Only an exact reprint of all the data is acceptable.

-- Recorded information follows --

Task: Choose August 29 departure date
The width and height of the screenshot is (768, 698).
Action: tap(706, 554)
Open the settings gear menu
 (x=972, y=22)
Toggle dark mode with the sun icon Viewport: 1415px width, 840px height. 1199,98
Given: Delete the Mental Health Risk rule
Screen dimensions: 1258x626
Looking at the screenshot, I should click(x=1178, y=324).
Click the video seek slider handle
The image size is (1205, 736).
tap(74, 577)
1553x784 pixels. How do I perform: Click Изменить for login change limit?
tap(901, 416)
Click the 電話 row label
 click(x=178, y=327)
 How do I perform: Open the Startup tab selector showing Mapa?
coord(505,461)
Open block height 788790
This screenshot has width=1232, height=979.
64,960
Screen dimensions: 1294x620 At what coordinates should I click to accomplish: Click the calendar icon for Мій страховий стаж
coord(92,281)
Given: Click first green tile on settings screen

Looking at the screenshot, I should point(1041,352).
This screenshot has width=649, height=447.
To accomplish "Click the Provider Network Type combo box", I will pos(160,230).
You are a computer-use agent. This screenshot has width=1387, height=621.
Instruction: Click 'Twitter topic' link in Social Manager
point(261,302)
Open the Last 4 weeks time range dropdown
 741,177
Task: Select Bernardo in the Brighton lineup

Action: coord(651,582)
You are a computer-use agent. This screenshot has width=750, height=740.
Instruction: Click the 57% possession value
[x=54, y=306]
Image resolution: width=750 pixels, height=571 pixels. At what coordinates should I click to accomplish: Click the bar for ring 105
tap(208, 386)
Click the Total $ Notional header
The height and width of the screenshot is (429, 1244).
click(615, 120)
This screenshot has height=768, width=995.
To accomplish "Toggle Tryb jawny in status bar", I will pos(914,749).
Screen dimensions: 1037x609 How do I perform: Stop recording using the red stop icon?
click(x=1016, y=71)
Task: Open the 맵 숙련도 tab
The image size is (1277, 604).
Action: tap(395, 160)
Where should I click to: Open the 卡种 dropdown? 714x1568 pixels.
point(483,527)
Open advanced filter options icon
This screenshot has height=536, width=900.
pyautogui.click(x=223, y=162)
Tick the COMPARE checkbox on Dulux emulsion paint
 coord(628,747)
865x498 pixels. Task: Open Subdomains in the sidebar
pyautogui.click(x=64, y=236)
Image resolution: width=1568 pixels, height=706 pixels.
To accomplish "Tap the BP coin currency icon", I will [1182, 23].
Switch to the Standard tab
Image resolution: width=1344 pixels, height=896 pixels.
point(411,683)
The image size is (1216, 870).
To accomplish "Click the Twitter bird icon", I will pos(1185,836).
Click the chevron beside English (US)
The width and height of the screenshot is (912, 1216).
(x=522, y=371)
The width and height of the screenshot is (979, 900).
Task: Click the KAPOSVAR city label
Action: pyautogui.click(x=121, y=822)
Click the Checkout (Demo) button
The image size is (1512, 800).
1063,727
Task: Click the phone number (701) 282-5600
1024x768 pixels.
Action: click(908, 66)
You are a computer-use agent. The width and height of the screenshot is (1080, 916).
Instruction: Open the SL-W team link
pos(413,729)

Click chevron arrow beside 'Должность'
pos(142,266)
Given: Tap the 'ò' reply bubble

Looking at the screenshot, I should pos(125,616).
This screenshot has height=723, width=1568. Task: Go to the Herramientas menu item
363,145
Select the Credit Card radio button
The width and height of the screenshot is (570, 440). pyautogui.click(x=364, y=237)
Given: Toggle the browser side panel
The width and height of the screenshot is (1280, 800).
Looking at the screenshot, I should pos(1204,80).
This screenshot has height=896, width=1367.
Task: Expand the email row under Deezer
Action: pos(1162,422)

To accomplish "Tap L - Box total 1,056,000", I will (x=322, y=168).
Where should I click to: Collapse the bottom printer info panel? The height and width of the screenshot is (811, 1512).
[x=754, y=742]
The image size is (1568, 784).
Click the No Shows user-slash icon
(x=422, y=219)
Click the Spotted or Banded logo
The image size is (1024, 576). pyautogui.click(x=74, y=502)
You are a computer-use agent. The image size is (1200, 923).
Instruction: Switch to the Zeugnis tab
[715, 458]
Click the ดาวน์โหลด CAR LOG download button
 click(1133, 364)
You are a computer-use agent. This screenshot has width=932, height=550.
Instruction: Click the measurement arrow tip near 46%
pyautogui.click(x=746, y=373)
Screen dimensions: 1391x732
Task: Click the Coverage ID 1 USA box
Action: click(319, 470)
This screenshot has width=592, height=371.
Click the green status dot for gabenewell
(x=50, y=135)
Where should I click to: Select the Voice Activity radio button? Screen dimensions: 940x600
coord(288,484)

-- Recorded information concluded --

Final answer:
Task: Choose August 29 departure date
The width and height of the screenshot is (768, 698).
Action: tap(706, 554)
Open the settings gear menu
 (x=972, y=22)
Toggle dark mode with the sun icon Viewport: 1415px width, 840px height. 1199,98
Given: Delete the Mental Health Risk rule
Screen dimensions: 1258x626
Looking at the screenshot, I should click(x=1178, y=324).
Click the video seek slider handle
The image size is (1205, 736).
tap(74, 577)
1553x784 pixels. How do I perform: Click Изменить for login change limit?
tap(901, 416)
Click the 電話 row label
 click(x=178, y=327)
 How do I perform: Open the Startup tab selector showing Mapa?
coord(505,461)
Open block height 788790
This screenshot has width=1232, height=979.
64,960
Screen dimensions: 1294x620 At what coordinates should I click to accomplish: Click the calendar icon for Мій страховий стаж
coord(92,281)
Given: Click first green tile on settings screen

Looking at the screenshot, I should point(1041,352).
This screenshot has width=649, height=447.
To accomplish "Click the Provider Network Type combo box", I will pos(160,230).
You are a computer-use agent. This screenshot has width=1387, height=621.
Instruction: Click 'Twitter topic' link in Social Manager
point(261,302)
Open the Last 4 weeks time range dropdown
 741,177
Task: Select Bernardo in the Brighton lineup

Action: coord(651,582)
You are a computer-use agent. This screenshot has width=750, height=740.
Instruction: Click the 57% possession value
[x=54, y=306]
Image resolution: width=750 pixels, height=571 pixels. At what coordinates should I click to accomplish: Click the bar for ring 105
tap(208, 386)
Click the Total $ Notional header
The height and width of the screenshot is (429, 1244).
click(615, 120)
This screenshot has height=768, width=995.
To accomplish "Toggle Tryb jawny in status bar", I will pos(914,749).
Screen dimensions: 1037x609 How do I perform: Stop recording using the red stop icon?
click(x=1016, y=71)
Task: Open the 맵 숙련도 tab
The image size is (1277, 604).
Action: tap(395, 160)
Where should I click to: Open the 卡种 dropdown? 714x1568 pixels.
point(483,527)
Open advanced filter options icon
This screenshot has height=536, width=900.
pyautogui.click(x=223, y=162)
Tick the COMPARE checkbox on Dulux emulsion paint
 coord(628,747)
865x498 pixels. Task: Open Subdomains in the sidebar
pyautogui.click(x=64, y=236)
Image resolution: width=1568 pixels, height=706 pixels.
To accomplish "Tap the BP coin currency icon", I will [1182, 23].
Switch to the Standard tab
Image resolution: width=1344 pixels, height=896 pixels.
point(411,683)
The image size is (1216, 870).
To accomplish "Click the Twitter bird icon", I will pos(1185,836).
Click the chevron beside English (US)
The width and height of the screenshot is (912, 1216).
(x=522, y=371)
The width and height of the screenshot is (979, 900).
Task: Click the KAPOSVAR city label
Action: pyautogui.click(x=121, y=822)
Click the Checkout (Demo) button
The image size is (1512, 800).
1063,727
Task: Click the phone number (701) 282-5600
1024x768 pixels.
Action: click(908, 66)
You are a computer-use agent. The width and height of the screenshot is (1080, 916).
Instruction: Open the SL-W team link
pos(413,729)

Click chevron arrow beside 'Должность'
pos(142,266)
Given: Tap the 'ò' reply bubble

Looking at the screenshot, I should pos(125,616).
This screenshot has height=723, width=1568. Task: Go to the Herramientas menu item
363,145
Select the Credit Card radio button
The width and height of the screenshot is (570, 440). pyautogui.click(x=364, y=237)
Given: Toggle the browser side panel
The width and height of the screenshot is (1280, 800).
Looking at the screenshot, I should pos(1204,80).
This screenshot has height=896, width=1367.
Task: Expand the email row under Deezer
Action: pos(1162,422)

To accomplish "Tap L - Box total 1,056,000", I will (x=322, y=168).
Where should I click to: Collapse the bottom printer info panel? The height and width of the screenshot is (811, 1512).
[x=754, y=742]
The image size is (1568, 784).
Click the No Shows user-slash icon
(x=422, y=219)
Click the Spotted or Banded logo
The image size is (1024, 576). pyautogui.click(x=74, y=502)
You are a computer-use agent. The image size is (1200, 923).
Instruction: Switch to the Zeugnis tab
[715, 458]
Click the ดาวน์โหลด CAR LOG download button
 click(1133, 364)
You are a computer-use agent. This screenshot has width=932, height=550.
Instruction: Click the measurement arrow tip near 46%
pyautogui.click(x=746, y=373)
Screen dimensions: 1391x732
Task: Click the Coverage ID 1 USA box
Action: click(319, 470)
This screenshot has width=592, height=371.
Click the green status dot for gabenewell
(x=50, y=135)
Where should I click to: Select the Voice Activity radio button? Screen dimensions: 940x600
coord(288,484)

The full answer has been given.